Q2 2025 Update
update on what I've been working on in Q2 of 2025!
The past few months have felt quieter on the surface, but beneath it, a lot has been shifting.
I started my internship at Shopify, where I’m working on the foundational models team, exploring the space of generative recommenders and learning what it means to build at scale. I’ve been diving deeper into research under the guidance of my mentor, trading breadth for depth, iteration for rigour. I’ve also continued my work at Fallyx, developing ML models for fall detection and activity recognition, work that’s directly shaping safety outcomes for senior residents. UofT AI continues to be a meaningful through line; now from the vantage point of co-president, where I’m learning just how much leadership is about listening. I squeezed in a few trips to Alberta and Vancouver. Wrote a blog post about balance (or, more accurately, why we don’t actually want it). And have been thinking a lot about what it means to commit to fewer things, more fully.
If Q1 was about momentum, Q2 has been about calibration. Less sprint, more stride. Less noise, more attention. I’m starting to feel the difference between doing a lot and doing what matters and I’m learning that the latter usually takes longer, feels quieter, and asks more of you than you expect.
Here’s what I’ve been building, reflecting on, and beginning to understand, one quarter at a time.
research takeaways.
Over the past couple months, I’ve been working on a couple research projects at the Vector Institute, and they’ve really opened my eyes in terms of how good research should be done.

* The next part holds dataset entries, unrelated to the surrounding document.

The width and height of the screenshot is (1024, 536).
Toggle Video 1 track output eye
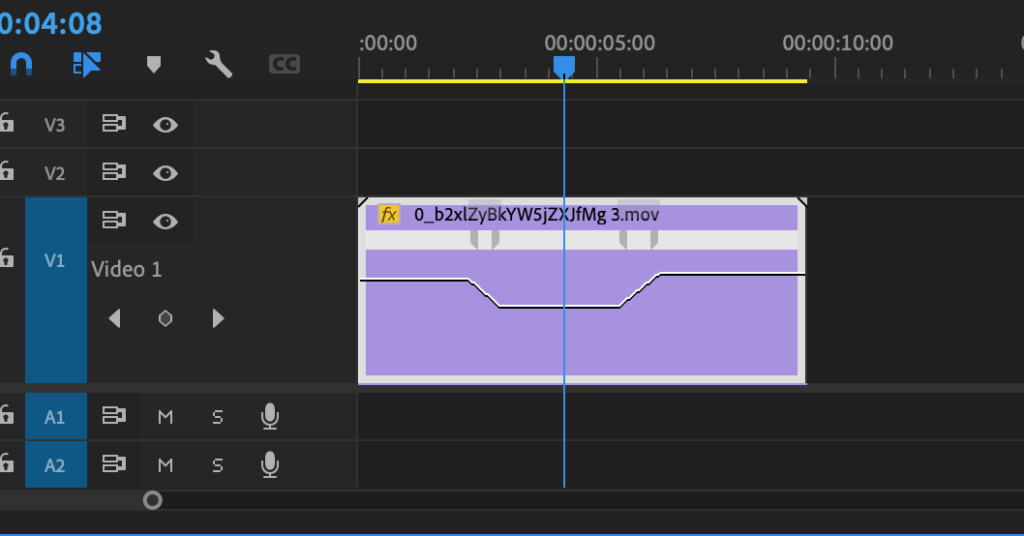165,221
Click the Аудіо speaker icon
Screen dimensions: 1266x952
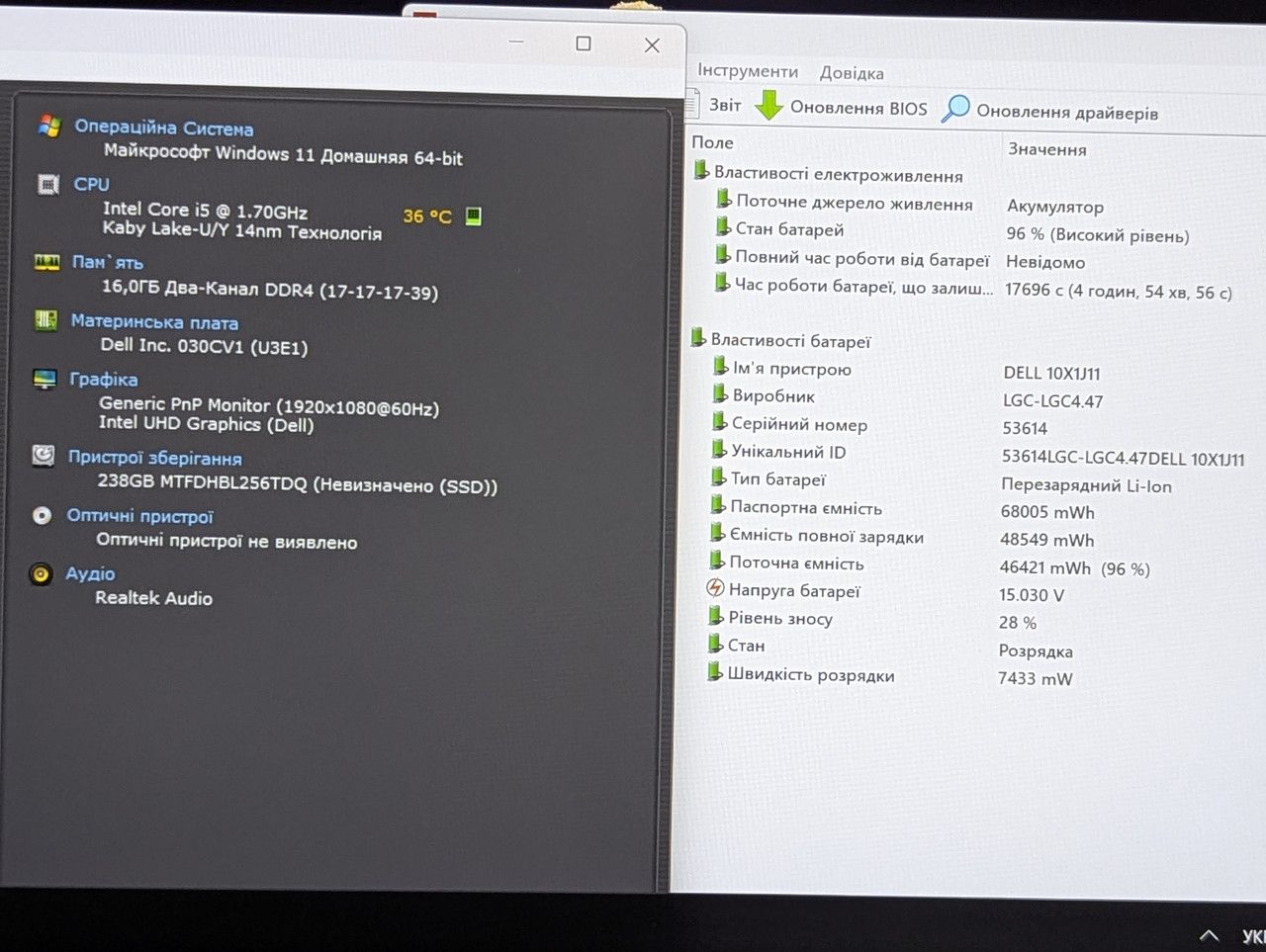point(41,574)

I’ve been learning a lot from my research mentor, not just about methodology or models, but about mindset. About what it means to approach a problem with care, depth, and intellectual honesty.
In some ways, it was jarring. I came in with a naive mindset → quick iterations, constant updates, momentum over polish. But research runs on a different clock. There are no weekly shipping deadlines or dashboards of visible progress. Just you, the problem, and the uncomfortable ambiguity of not knowing how long it’ll take or whether you’re even heading in the right direction.
At first, I struggled with that slowness. I felt like I wasn’t “moving fast” enough. But eventually, something shifted. I started to appreciate the stillness. I started to see how many shortcuts I was unconsciously taking in other parts of my work and how research leaves no room for that. Every assumption has to be interrogated. Every result, verified. Every idea, made watertight.
You can’t fake your way through good research. You have to earn every inch of progress. And oddly, that rigour felt…liberating. Because once you give up the need to constantly appear productive, you can actually become productive in a much deeper way. You stop optimizing for output and start optimizing for understanding. You stop chasing newness and start chasing clarity.
Somewhere along the way, I realized the only metric that really matters—at least to me—is waking up excited to work on a problem. That’s it. Not the prestige. Not the publication. Just that spark of curiosity that keeps you coming back, even when the work gets hard or boring or slow. That spark is what makes depth possible.
We talk a lot about discipline and drive, but curiosity is the real engine of deep work. You can’t brute-force your way through a hard problem unless something inside you wants to stay with it. And I think that’s what research revealed to me. How much of good work is not about talent or speed, but about sustained attention. About showing up again and again with humility and care.
But maybe the more unexpected lesson I’ve taken from research is this: learning how to stay with uncertainty. Most of the time, you don’t know if you’re on the right track. Your results don’t match your expectations. Your baselines don’t improve. Your hypothesis breaks. And yet, you keep going. Not out of blind optimism, but because uncertainty isn’t a sign you’re lost. It’s a sign you’re actually exploring.
Research taught me that uncertainty is not a threat to progress, it’s the precondition for discovery. The deeper you go, the less certain things become. But that’s not a failure of understanding. That is understanding. And the more comfortable you become with not knowing, the more likely you are to find something that actually matters.
So if there’s one thing I’ve taken away from this season of research, it’s this: fast is useful, but depth is irreplaceable. Speed might get you somewhere quickly, but only depth gets you somewhere meaningful.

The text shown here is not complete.